As per the 2017-18 National Sample survey on education, while 24% Indians own a smartphone, only 11% of households possess any computer and only 24% of Indian households have an internet facility

But before exploring this market India needs to consider some major challenges in digital learning. The first to top the list is the disparity in access to electricity, internet connections and devices such as computer or smartphones.

As per the 2017-18 National Sample survey on education, while 24% Indians own a smartphone, only 11% of households possess any computer and only 24% of Indian households have an internet facility. While 66% of India’s population lives in villages, only 15% of rural households have access to internet services compared to 42% of urban households.

Digital India and skill India mission aims to spread digital literacy and to bridge the gap of urban- rural divide among the students by connecting the remotest villages through WIFI and broadband to create a knowledge-based society in India based on three principles ‘access, equity and quality’.

Online learning is only a tool, not a goal

Indian universities that  have invested both in digital infrastructure and faculty training in content preparation and delivery are successful in effectively use their digital tools to continue their academic endeavours during the unexpected campus closure due to covid-19 lockdowns. This also activated the options of existing SWAYAM- a mock platform funded by MHRD to the students and faculties in mapping the courses for optimal utilisation of resources.

 Image: Alexandra Koch/Pixabay

Apart from government initiatives, NIIT is offering online courses from leading international universities with US-based edX. National Program on Technology Enhanced Learning (NPTEL) funded by MHRD is helping the educational intuitions to have access to these lectures.

There are 28 digital initiatives of the Government of India to scale up the skills, still investment in digital infrastructure and public- private partnership in digital technology space for the same is indispensable for higher education.

Covid-19 situation allowed top 100 institutions in India’s NIRF ranking to offer fully online courses through multiple mediums such as television and radio for students who don’t have constant access to the internet

Except IIMs, IITs and NITs, investment in digital education infrastructure were meagre across universities in India, as approval of online and distance programs are not valued in the educational culture of India. Only seven universities in India are recognised by UGC to offer programs through online mode.

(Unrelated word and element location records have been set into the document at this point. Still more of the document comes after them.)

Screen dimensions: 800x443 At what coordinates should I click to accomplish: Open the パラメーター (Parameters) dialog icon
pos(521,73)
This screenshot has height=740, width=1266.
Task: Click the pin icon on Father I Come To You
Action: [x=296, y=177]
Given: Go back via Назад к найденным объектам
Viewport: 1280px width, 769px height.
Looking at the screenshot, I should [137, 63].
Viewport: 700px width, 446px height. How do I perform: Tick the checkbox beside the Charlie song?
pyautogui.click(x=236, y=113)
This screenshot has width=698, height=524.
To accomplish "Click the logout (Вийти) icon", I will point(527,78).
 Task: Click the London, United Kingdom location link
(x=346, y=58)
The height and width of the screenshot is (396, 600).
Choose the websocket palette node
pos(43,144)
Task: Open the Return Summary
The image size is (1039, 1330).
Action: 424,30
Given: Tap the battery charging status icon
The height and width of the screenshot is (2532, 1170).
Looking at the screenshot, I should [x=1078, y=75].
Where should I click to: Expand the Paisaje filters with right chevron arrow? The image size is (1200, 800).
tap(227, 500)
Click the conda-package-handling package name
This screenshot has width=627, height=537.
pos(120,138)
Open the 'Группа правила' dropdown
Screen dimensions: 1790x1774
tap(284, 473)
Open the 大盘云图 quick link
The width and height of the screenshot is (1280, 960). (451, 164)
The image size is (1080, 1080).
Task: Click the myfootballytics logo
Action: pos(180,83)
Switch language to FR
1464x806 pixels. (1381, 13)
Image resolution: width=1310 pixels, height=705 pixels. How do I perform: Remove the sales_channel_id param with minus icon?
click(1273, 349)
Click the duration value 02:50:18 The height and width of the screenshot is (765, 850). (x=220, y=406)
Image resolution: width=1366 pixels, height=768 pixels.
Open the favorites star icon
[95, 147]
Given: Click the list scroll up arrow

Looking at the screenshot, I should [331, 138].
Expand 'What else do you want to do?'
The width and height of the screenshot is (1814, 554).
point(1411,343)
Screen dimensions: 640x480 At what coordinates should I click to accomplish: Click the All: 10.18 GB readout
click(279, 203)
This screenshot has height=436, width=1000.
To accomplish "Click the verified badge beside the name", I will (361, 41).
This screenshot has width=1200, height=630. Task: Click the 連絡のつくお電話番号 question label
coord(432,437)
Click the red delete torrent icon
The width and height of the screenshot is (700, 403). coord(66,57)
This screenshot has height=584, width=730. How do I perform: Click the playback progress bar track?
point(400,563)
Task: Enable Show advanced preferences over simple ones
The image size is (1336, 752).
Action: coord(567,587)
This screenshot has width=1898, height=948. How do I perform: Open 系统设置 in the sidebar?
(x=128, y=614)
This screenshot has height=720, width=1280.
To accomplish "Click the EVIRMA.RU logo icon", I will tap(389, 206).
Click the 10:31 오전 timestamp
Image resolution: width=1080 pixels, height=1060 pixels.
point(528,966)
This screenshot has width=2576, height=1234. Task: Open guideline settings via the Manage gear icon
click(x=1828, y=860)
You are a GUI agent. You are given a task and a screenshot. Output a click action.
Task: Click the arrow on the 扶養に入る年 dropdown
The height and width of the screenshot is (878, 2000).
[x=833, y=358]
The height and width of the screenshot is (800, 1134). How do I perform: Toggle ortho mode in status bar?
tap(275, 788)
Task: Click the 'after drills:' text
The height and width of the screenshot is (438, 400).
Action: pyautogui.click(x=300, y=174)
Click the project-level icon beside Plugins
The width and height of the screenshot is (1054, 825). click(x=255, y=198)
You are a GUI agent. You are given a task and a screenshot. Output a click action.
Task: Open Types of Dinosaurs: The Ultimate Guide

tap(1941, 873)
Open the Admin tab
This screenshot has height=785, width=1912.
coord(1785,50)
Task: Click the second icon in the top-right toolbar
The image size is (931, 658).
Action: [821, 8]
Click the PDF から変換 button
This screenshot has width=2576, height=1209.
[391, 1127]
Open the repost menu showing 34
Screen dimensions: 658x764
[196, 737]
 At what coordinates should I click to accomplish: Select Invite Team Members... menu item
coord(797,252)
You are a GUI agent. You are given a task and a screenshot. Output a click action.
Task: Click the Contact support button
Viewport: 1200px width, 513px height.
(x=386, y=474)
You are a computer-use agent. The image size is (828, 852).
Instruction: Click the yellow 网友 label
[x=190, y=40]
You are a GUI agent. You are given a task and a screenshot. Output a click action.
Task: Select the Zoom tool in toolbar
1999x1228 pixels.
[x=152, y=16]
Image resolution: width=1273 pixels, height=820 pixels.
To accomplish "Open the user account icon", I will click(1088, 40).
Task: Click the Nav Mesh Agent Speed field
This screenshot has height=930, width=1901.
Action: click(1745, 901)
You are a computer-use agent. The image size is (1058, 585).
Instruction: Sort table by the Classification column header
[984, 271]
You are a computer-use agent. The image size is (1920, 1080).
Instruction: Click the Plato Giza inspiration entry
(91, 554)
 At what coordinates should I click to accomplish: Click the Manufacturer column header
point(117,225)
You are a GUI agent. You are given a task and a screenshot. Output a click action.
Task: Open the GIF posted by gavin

Indian universities and colleges were not permitted to offer more than 20 percent of a degree online, in part because of concerns about quality and limited mechanisms of regulation.

Covid-19 situation allowed top 100 institutions in India’s NIRF ranking to offer fully online courses through multiple mediums such as television and radio for students who don’t have constant access to the internet as part of Atmanirbhar Bharat with restricted subject areas. This new policy decisions will enable Indian universities to integrate edX courses into their core curriculum.

In order to integrate digital technologies to Indian educational settings focus must be on infrastructure devices and software operations and investment, auditing the resources, and readiness to adapt to new technology.

Also digital competency, expertise in content creation and delivery, access to guided digital content, pedagogical calibration, content repository and sharing platform management, copyright, and licence and usage policy will be important boosters. Benchmarking on   assessment evaluation and grading polices, academic ethics, criterion for mutual recognition of courses, time management, peer learning, learnability and the performance appraisal & reward is crucial.

Digital media and the internet have ushered in a democracy of knowledge where education has become an experiential, collaborative and self-driven enterprise rather than just an academic enterprise. Preparedness and leadership in times of crisis is the essence of progressive development.

Online learning is only a tool, not a goal. Higher education institutions are the settings to proactively involve and fostering the models of change but have the innate tendency to averse the risks and inhibit their innovation potentials. Therefore, the only option left is to convert this Covid crisis in the opportunity of convergence.